Stored data entries:
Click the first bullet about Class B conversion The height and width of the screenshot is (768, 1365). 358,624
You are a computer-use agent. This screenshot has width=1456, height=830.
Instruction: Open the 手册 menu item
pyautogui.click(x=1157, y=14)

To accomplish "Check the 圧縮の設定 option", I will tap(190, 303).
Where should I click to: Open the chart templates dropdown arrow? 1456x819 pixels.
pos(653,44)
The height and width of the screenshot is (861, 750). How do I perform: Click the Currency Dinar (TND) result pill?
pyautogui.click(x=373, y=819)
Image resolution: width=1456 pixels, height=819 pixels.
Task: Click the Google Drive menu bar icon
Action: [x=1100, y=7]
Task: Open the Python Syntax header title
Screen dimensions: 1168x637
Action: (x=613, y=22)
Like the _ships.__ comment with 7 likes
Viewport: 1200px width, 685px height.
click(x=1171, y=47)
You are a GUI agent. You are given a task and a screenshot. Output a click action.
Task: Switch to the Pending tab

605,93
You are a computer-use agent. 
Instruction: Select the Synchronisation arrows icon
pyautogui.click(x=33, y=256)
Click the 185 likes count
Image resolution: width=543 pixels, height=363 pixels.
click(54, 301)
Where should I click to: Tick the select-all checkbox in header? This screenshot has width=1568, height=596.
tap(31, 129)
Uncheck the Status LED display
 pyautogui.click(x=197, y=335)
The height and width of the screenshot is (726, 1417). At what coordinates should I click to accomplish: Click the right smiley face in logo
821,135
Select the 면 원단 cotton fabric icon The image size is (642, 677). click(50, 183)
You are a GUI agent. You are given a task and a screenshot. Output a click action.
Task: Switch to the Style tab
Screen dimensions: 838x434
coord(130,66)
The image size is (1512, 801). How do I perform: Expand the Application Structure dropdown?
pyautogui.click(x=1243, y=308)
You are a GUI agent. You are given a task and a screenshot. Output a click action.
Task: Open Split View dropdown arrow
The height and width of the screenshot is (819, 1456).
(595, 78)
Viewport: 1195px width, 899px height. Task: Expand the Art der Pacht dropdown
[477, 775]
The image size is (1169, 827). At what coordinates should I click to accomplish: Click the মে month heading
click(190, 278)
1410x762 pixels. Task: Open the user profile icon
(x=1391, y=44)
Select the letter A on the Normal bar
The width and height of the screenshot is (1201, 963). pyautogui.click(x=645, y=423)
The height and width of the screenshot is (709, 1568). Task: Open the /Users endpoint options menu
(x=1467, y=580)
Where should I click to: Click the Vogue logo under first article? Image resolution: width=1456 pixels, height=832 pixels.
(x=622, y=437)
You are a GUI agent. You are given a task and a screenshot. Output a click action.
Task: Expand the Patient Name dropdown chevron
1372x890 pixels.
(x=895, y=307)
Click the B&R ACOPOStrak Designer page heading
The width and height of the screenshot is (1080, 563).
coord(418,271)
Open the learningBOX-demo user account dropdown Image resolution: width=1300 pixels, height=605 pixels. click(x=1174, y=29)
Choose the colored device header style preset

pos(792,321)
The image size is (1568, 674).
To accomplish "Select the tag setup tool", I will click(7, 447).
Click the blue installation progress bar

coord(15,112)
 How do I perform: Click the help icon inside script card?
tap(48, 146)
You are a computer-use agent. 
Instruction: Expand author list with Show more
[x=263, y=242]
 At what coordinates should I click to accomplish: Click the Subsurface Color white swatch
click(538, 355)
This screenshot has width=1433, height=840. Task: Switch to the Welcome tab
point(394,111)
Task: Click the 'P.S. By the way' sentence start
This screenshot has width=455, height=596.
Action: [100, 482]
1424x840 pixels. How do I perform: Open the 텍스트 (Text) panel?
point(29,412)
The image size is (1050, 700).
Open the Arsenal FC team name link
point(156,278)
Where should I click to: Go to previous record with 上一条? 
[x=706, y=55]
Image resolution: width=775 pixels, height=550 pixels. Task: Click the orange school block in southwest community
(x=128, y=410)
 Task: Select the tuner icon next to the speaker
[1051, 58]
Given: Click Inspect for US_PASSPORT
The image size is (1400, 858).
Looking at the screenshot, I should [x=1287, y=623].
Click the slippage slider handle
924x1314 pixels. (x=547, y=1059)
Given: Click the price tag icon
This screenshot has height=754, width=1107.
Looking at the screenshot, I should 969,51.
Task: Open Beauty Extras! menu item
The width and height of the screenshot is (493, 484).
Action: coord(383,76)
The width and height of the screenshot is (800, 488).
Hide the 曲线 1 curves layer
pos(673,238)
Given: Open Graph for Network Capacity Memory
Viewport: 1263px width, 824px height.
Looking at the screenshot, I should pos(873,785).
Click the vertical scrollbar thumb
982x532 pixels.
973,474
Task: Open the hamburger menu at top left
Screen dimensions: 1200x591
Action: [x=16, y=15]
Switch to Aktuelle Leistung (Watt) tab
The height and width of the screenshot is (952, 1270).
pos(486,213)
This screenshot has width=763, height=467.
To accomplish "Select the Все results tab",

Problem requirements >> Take the part of the records that starts at the line containing "This screenshot has width=763, height=467." and runs through the end of the records. Rewrite it with "results" swapped for "search", leaving everything else unchanged.

Correct answer >>
This screenshot has width=763, height=467.
To accomplish "Select the Все search tab",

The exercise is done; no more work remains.